In der Fabrik von morgen sind die Abläufe zunehmend digital vernetzt. Dies erfolgt zum einen, um sehr flexibel und unternehmensübergreifend agieren zu können. Zum anderen gilt es, die Digitalisierung der Wertschöpfungskette vom Lieferanten bis zum Endkunden voranzutreiben. Eine derart umfängliche automatisierte Vernetzung ermöglicht es, schneller zu handeln, effizienter zu fertigen und konventionelle Geschäftsfelder durch neue Businessmodelle zu ergänzen.
Trotz aller Chancen beinhaltet die zunehmende Vernetzung auch Risiken. Die virtuelle Welt ist angreifbar. Sie birgt Gefahren, deren Art und Ausmaß oftmals gar nicht bekannt sind – von Datendiebstahl und Serviceunterbrechungen bis hin zum gänzlichen Kontrollverlust über die einzelnen Geräte.
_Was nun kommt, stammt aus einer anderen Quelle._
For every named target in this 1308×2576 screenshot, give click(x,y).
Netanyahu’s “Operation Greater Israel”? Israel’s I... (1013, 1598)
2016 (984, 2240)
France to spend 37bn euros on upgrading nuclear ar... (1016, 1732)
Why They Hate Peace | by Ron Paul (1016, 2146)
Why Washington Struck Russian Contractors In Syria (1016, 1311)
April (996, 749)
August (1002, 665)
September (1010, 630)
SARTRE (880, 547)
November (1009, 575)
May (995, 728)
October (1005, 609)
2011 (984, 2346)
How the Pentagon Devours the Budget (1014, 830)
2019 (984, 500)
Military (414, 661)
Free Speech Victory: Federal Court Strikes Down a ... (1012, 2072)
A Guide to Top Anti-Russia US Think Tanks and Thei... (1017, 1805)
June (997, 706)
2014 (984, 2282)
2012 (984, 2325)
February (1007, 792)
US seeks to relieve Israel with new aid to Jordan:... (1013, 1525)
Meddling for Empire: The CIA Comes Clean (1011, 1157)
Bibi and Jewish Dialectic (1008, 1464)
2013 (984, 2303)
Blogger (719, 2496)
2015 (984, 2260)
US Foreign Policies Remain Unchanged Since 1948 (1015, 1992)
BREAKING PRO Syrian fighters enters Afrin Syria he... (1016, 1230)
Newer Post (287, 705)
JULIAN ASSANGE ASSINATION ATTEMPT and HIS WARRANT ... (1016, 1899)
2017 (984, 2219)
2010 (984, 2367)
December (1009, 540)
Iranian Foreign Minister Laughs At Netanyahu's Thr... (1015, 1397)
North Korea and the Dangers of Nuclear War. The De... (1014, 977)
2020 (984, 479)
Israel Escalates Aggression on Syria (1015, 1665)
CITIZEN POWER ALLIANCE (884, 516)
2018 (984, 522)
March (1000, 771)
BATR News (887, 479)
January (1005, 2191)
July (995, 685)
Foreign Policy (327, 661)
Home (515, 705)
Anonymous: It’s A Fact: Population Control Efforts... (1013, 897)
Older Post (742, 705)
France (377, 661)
Im Zuge von Industrie 4.0 wird Cyber Security zum Wertschöpfungsfaktor
Unverzichtbare Grundvoraussetzung ist daher ein an die spezifischen Unternehmensbelange angepasstes Cyber Security-Niveau. Um das enorme Potenzial von Industrie 4.0 erfolgreich umsetzen zu können, ist der sichere und vertrauensvolle Umgang mit Daten unerlässlich. Zudem muss ein verlässlicher Schutz der unternehmensübergreifenden Kommunikation vor Angriffen von außen gewährleistet sein. Infolgedessen entwickelt sich Cyber Security für Unternehmen immer mehr von einem reinen Kosten- zu einem wichtigen Wertschöpfungsfaktor. Nur die smarten Fabriken von morgen, die in der Lage sind, verlässlich und ohne größere Ausfallzeiten gleichbleibend hochwertige Produkte zu entwickeln und zu produzieren, werden den zukünftigen Markt- und Wettbewerbsanforderungen gerecht werden können.
Aggressiver, technisch komplexer und besser organisiert: Bedrohung durch Cyber-Angriffe steigt
Um den komplexen Anforderungen zu entsprechen, muss die Sicherheit von Endgeräten, Maschinen und Anlagen über den gesamten Lebenszyklus hinweg gewährleistet sein. Zugleich sollten Sicherheitsaspekte bereits bei der Produktentwicklung berücksichtigt werden. Eine nachträgliche Implementierung von Cyber Security-Maßnahmen ist meist kostenintensiv und dürfte zudem den sich abzeichnenden stetig aggressiveren, ausgefeilteren Cyber-Angriffen nicht gerecht werden. Auch müssen sich Unternehmen frühzeitig darüber Gedanken machen, wie sie nach einem Sicherheitsvorfall adäquat mit Cyber-Angriffen und deren Auswirkungen umgehen wollen – vor allem im Hinblick auf die Kommunikation mit internen und externen Stakeholdern. Angesichts der zunehmenden Digitalisierung dürften Cyber-Angriffe im Zeitalter von Industrie 4.0 zum Tagesgeschäft gehören.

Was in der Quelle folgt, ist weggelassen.